### WORK REQUIRED:
Rewrite the records below, beginning at the line that contains "Where should I click to: Expand" and stopping after the line that contains "I will 122,1016.". Keep every line, requests included, but multiply each click coordinate in the answers by 1.4 and round to the nearest whole number, with halves rounded up.
---------- TASK DATA ----------
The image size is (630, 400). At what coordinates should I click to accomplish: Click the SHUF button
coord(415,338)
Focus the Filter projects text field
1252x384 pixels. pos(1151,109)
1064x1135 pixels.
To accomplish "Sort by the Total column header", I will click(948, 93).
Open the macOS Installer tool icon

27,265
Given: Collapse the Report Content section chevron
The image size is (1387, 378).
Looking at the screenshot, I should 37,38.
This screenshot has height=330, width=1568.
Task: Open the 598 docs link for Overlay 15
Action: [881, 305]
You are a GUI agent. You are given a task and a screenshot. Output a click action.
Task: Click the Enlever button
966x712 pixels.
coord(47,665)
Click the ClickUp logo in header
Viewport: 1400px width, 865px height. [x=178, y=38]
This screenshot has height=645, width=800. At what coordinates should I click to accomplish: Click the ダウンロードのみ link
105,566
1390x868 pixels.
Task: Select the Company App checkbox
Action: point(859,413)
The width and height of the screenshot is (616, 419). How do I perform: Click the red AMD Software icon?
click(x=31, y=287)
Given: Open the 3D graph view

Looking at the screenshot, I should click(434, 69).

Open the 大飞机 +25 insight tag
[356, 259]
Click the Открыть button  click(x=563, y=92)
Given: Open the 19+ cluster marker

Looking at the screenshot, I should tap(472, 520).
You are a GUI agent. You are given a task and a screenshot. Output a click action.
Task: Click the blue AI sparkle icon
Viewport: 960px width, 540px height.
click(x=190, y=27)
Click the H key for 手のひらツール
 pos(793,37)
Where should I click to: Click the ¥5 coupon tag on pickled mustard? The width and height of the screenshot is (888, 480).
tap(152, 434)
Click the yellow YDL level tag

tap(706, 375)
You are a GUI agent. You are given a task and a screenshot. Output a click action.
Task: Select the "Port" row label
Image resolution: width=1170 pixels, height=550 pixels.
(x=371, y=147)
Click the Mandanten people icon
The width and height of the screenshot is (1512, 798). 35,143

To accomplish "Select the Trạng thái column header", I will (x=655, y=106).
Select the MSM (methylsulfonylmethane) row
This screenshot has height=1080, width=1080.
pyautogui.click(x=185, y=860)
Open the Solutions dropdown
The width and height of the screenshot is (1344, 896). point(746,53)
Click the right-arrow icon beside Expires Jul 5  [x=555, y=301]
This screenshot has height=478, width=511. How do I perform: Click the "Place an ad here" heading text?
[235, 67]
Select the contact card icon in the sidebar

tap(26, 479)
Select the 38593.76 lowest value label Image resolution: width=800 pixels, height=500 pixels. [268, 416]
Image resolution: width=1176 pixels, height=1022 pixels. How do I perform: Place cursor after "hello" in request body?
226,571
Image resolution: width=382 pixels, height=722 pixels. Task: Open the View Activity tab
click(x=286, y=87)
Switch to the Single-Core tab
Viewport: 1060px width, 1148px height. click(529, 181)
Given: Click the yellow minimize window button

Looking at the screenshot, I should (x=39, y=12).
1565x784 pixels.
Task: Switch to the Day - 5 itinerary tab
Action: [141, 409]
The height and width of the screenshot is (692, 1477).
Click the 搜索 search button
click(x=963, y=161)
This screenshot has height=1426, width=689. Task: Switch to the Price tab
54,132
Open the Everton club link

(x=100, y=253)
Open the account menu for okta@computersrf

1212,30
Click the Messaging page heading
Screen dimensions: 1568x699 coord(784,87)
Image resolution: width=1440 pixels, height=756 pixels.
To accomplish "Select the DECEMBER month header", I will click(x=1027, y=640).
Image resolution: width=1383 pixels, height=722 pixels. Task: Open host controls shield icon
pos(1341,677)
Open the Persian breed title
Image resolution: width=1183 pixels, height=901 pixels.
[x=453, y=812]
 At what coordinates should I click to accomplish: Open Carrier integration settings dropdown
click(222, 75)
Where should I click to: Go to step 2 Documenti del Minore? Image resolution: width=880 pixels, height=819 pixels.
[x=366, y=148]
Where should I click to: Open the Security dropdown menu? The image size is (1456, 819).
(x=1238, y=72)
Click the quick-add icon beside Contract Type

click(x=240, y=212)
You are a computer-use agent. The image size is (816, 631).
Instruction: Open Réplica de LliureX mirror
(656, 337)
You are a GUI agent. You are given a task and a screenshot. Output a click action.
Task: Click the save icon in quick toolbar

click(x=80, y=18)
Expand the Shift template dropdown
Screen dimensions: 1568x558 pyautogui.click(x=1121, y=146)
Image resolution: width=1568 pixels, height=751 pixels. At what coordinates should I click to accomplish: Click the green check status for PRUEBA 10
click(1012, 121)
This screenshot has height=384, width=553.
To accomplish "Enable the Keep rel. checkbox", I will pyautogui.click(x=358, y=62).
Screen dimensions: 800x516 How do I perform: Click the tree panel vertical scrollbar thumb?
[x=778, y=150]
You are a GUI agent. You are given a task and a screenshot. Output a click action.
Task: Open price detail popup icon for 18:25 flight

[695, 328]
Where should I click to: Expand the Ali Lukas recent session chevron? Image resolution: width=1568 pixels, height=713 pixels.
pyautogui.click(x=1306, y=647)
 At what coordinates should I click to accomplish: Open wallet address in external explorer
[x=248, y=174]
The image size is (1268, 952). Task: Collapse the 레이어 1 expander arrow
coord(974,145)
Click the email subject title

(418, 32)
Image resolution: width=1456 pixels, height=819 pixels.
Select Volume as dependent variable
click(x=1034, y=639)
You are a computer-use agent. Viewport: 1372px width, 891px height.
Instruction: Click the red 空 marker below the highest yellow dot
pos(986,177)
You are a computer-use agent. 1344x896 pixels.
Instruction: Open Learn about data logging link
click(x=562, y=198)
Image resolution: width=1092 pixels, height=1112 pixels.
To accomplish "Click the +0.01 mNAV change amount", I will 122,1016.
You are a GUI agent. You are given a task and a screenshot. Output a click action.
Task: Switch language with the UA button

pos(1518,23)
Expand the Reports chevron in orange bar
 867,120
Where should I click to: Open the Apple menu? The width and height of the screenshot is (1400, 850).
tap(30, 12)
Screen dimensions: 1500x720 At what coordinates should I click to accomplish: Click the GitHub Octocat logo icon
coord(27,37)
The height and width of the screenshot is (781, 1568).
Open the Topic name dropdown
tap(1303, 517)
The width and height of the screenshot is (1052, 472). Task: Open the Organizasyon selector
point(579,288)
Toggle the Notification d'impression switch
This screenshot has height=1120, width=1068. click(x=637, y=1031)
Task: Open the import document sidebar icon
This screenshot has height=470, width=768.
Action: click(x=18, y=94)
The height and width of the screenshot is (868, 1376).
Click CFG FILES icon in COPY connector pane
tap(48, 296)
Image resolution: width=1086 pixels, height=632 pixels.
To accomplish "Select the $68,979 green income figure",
----------
### THE ANSWER:
Where should I click to: Expand the Ali Lukas recent session chevron? Image resolution: width=1568 pixels, height=713 pixels.
pyautogui.click(x=1828, y=906)
 At what coordinates should I click to accomplish: Open wallet address in external explorer
[x=347, y=244]
The image size is (1268, 952). Task: Collapse the 레이어 1 expander arrow
coord(1364,203)
Click the email subject title

(585, 45)
Image resolution: width=1456 pixels, height=819 pixels.
Select Volume as dependent variable
click(x=1448, y=895)
You are a computer-use agent. Viewport: 1372px width, 891px height.
Instruction: Click the red 空 marker below the highest yellow dot
pos(1380,248)
You are a computer-use agent. 1344x896 pixels.
Instruction: Open Learn about data logging link
click(x=787, y=277)
Image resolution: width=1092 pixels, height=1112 pixels.
To accomplish "Click the +0.01 mNAV change amount", I will 171,1422.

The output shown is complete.